Ese tipo de silencio que vibra contra los huesos y hace que el aire se sienta pesado, como si el mundo estuviera conteniendo la respiración.
Caminé más allá de los setos hasta llegar al lecho de lirios cerca de la fuente.
Sus pétalos blancos temblaban con el viento, burlándose de mí con su calma perfección.
Me ardían los ojos.
Presioné las palmas contra ellos, pero no detuvo las lágrimas.
Pensé que me había acostumbrado al temperamento de Thorne —sus palabras afiladas, sus silencios fríos—, pero esta vez se sintió diferente.
Más cruel.
Más definitivo.
Había creído que él quería que yo creciera.
Que fuera más de lo que el mundo decía que era.
Había creído que cuando me miraba, veía algo por lo que valía la pena luchar.
Pero hoy me demostró lo contrario.
Un sollozo se escapó de mis labios antes de que pudiera detenerlo.
Mi pecho dolía mientras me hundía de rodillas, con los dedos curvándose en la tierra suave.

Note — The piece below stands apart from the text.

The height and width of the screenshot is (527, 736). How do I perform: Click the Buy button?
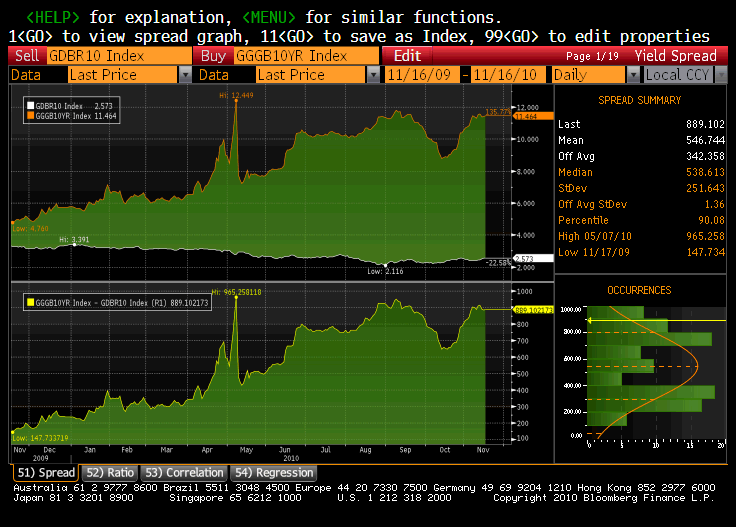click(x=213, y=56)
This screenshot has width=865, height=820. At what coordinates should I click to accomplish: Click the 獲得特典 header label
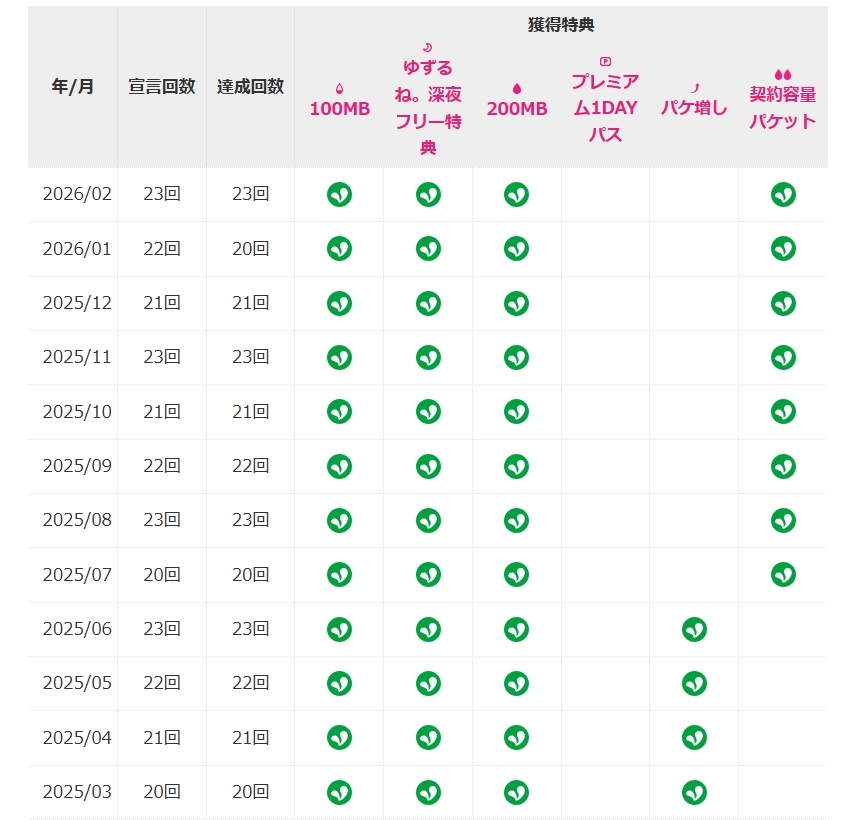coord(561,25)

«¿Por qué tiene que ser así?», susurré, con la voz temblorosa.
«¿Por qué tiene que hacer que todo duela?»
Las flores se desdibujaron a través de mis lágrimas.
Quería odiarlo, pero el odio no llegaba.
Solo aparecía el mismo viejo dolor —familiar y leal.
El tipo que me desgarraba incluso cuando le suplicaba que me soltara.
No sé cuánto tiempo permanecí así, pero después de un rato, sentí una presencia familiar cerca.
El aire cambió ligeramente, de alguna manera más suave.
—Josie —la voz de Kiel llegó suavemente desde detrás de mí.
No lo miré.
No necesitaba hacerlo.
Conocía ese tono —cauteloso, cuidadoso.
Como si se acercara a algo frágil que podría romperse si respiraba mal.
—Vete, Kiel —murmuré.
Mi garganta estaba en carne viva—.
Por favor.
—No puedo.
Sus pasos se acercaron más, crujiendo suavemente contra el camino de grava.
—No deberías estar aquí fuera sola así.
Una risa amarga se me escapó.
—¿Por qué no?
Todos parecen perfectamente bien dejándome sola cuando realmente importa.
No dijo nada, solo se quedó ahí.
Podía sentir su mirada sobre mí, paciente y pesada.
Cuando su mano rozó mi brazo, me aparté bruscamente.
—No —espeté, con lágrimas picándome de nuevo—.
Simplemente…
no.
Si no hubieras intentado hacerme practicar con mis poderes, ¡nada de esto habría pasado!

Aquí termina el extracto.